С тех пор как они работали в Лурде, они жутко скучали. Все местные жители имели похоронный вид, а последнее бистро закрывалось в одиннадцать вечера.
Их работа ограничивалась арестами клептоманов, зачарованных витринами с фальшивой бижутерией. Самым значительным событием в их работе было взятие с поличным в общественном туалете виновного в покушении на оскорбление нравственности.
— Ты опять довел его до белого каления, — сказал Байон, намекая на Котре. — Ему пришлось вцепиться в стол, чтобы не взорваться.
Шапюи подавил улыбку.
— Он заводится от каждого слова, это сильнее его. Но, в общем-то, я его понимаю. Тройное убийство в Лурде — представляешь, сколько шуму это наделает!
Они вышли на набережную Пейрамаль, сплошь застроенную гостиницами. В этот час прохожие были редки: оживление начиналось часам к четырем.
— С чего начнем? — спросил Байон.
— Пойдем к сыну Малара, он живет ближе всех.

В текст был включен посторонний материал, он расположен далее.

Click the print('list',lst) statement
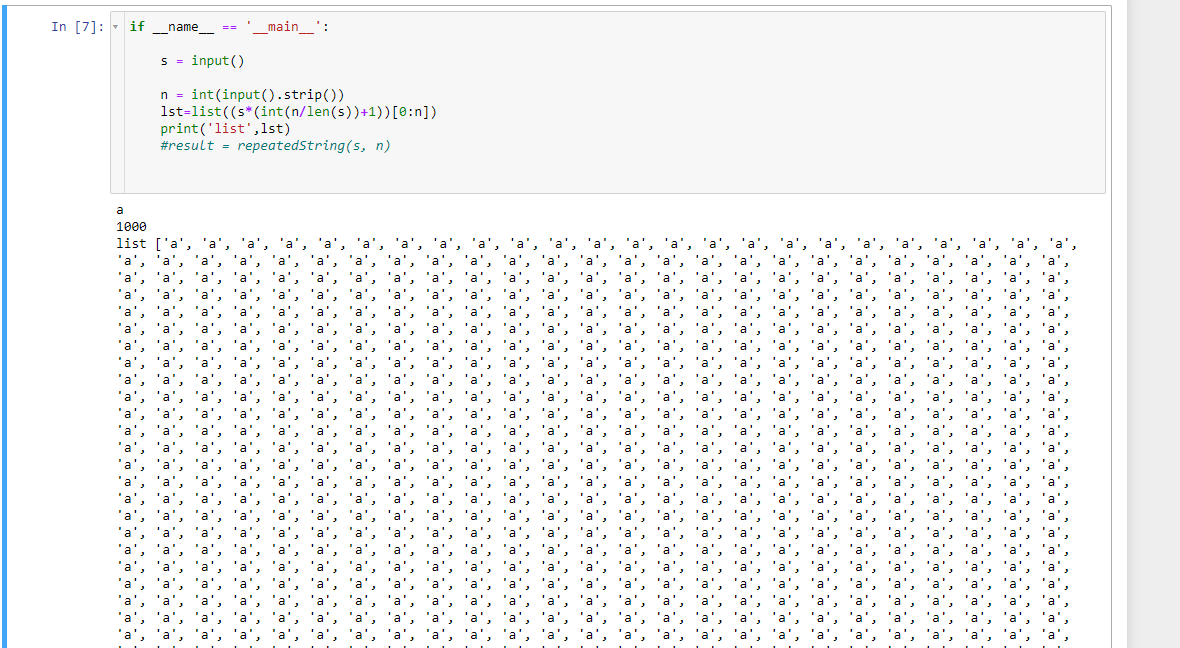 coord(225,129)
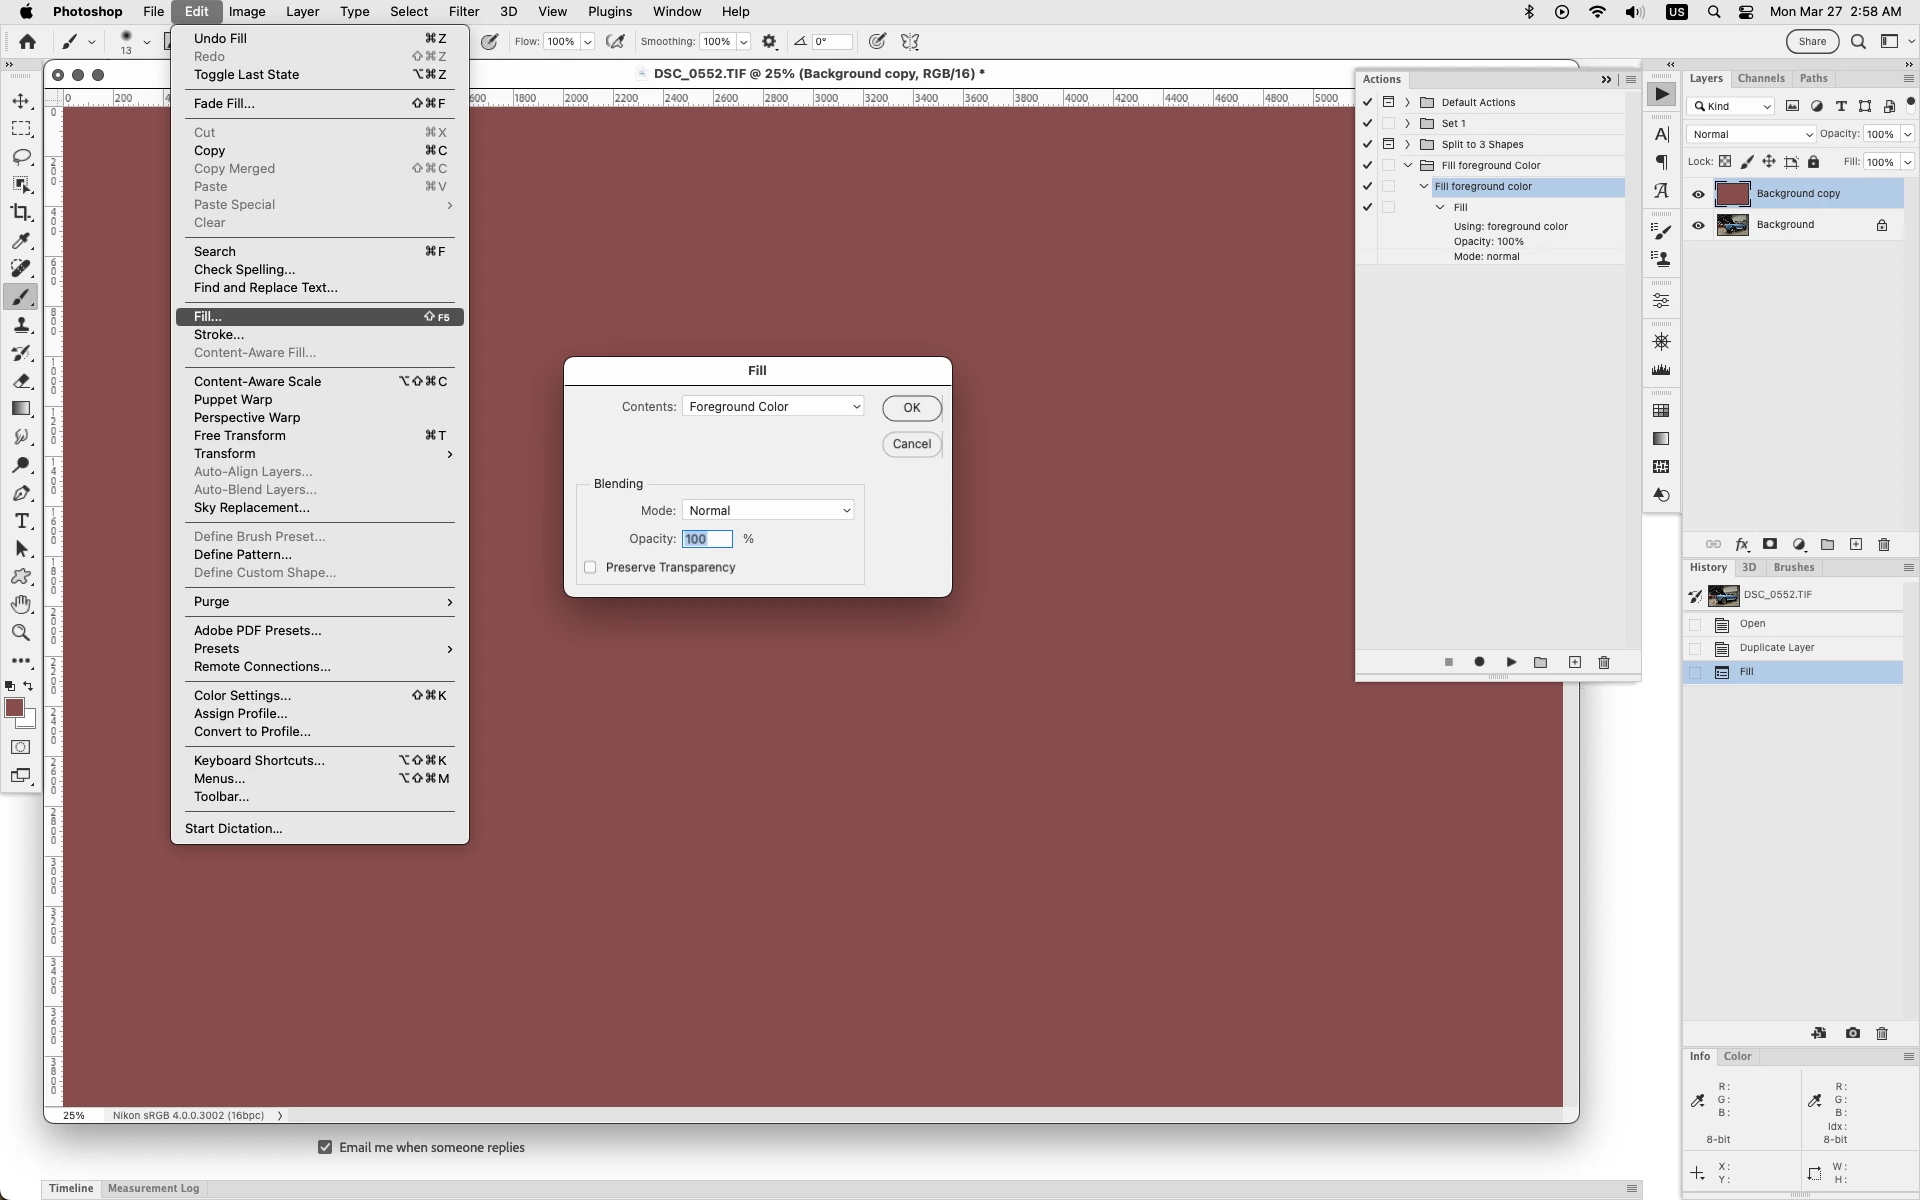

Вечером, уставшие от бесконечной ходьбы, с горлом, пересохшим от допросов десятка лиц, принадлежащих к семьям трех жертв, оба полицейских наконец вернулись в комиссариат. Их блокноты распухли от заметок, но важных сведений они не собрали.
Котре ждал их, дрожа от нетерпения; он надеялся получить от них несколько деталей, которые мог бы бросить как кость парижским журналистам.
— Ну что? — спросил комиссар инспекторов, не дав им сесть.
— Негусто… — признался Шапюи, опускаясь на колченогий стул. — Мы не можем вам ничего сказать, пока не приведем в порядок весь хлам. А у вас что?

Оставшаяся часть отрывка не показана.